What you need to do:
Print the lines of the data, starting with the first, up to and including the line where "Task: Click date cell of sentence 3" appears.
_ _ _ _ _
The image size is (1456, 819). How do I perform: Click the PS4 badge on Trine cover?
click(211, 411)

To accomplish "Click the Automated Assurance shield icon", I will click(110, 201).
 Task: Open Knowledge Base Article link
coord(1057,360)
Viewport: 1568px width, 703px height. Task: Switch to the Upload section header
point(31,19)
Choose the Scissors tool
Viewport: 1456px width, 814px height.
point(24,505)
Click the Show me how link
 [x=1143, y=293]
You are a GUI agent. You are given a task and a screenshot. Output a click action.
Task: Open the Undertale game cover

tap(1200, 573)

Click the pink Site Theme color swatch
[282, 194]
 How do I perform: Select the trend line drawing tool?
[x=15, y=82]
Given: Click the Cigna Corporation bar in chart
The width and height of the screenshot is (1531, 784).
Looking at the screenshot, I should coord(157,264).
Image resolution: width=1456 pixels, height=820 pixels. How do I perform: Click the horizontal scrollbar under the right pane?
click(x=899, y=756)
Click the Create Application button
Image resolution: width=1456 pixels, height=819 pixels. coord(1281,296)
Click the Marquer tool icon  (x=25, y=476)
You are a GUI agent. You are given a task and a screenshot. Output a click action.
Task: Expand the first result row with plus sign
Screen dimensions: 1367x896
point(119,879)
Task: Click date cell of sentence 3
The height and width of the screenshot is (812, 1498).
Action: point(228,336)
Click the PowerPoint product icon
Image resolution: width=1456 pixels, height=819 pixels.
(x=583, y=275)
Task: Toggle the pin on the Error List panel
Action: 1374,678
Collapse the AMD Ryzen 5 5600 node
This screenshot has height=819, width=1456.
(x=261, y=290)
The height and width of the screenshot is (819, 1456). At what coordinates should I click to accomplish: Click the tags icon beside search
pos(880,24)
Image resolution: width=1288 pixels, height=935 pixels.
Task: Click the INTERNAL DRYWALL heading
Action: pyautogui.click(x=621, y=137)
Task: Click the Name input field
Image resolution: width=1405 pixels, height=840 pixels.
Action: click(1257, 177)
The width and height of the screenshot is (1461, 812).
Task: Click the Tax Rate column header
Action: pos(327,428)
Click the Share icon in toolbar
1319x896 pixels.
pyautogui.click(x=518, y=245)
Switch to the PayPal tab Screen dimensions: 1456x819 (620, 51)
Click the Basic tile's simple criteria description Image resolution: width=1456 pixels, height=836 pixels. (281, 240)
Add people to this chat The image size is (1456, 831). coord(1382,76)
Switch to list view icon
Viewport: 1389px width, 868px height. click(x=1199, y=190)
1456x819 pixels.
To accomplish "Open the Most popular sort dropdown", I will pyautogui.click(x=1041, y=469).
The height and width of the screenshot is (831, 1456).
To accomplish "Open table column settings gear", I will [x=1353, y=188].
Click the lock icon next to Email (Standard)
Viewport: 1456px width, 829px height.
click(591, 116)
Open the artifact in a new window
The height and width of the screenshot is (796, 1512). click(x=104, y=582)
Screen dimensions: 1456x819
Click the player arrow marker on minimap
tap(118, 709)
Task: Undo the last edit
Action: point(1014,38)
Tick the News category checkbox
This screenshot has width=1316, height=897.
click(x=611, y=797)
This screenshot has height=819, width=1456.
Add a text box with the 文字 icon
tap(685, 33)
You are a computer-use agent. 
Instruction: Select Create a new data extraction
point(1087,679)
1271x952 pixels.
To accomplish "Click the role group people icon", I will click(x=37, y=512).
_ _ _ _ _
Exercise solution:
The image size is (1456, 819). How do I perform: Click the PS4 badge on Trine cover?
click(211, 411)

To accomplish "Click the Automated Assurance shield icon", I will click(110, 201).
 Task: Open Knowledge Base Article link
coord(1057,360)
Viewport: 1568px width, 703px height. Task: Switch to the Upload section header
point(31,19)
Choose the Scissors tool
Viewport: 1456px width, 814px height.
point(24,505)
Click the Show me how link
 [x=1143, y=293]
You are a GUI agent. You are given a task and a screenshot. Output a click action.
Task: Open the Undertale game cover

tap(1200, 573)

Click the pink Site Theme color swatch
[282, 194]
 How do I perform: Select the trend line drawing tool?
[x=15, y=82]
Given: Click the Cigna Corporation bar in chart
The width and height of the screenshot is (1531, 784).
Looking at the screenshot, I should coord(157,264).
Image resolution: width=1456 pixels, height=820 pixels. How do I perform: Click the horizontal scrollbar under the right pane?
click(x=899, y=756)
Click the Create Application button
Image resolution: width=1456 pixels, height=819 pixels. coord(1281,296)
Click the Marquer tool icon  (x=25, y=476)
You are a GUI agent. You are given a task and a screenshot. Output a click action.
Task: Expand the first result row with plus sign
Screen dimensions: 1367x896
point(119,879)
Task: Click date cell of sentence 3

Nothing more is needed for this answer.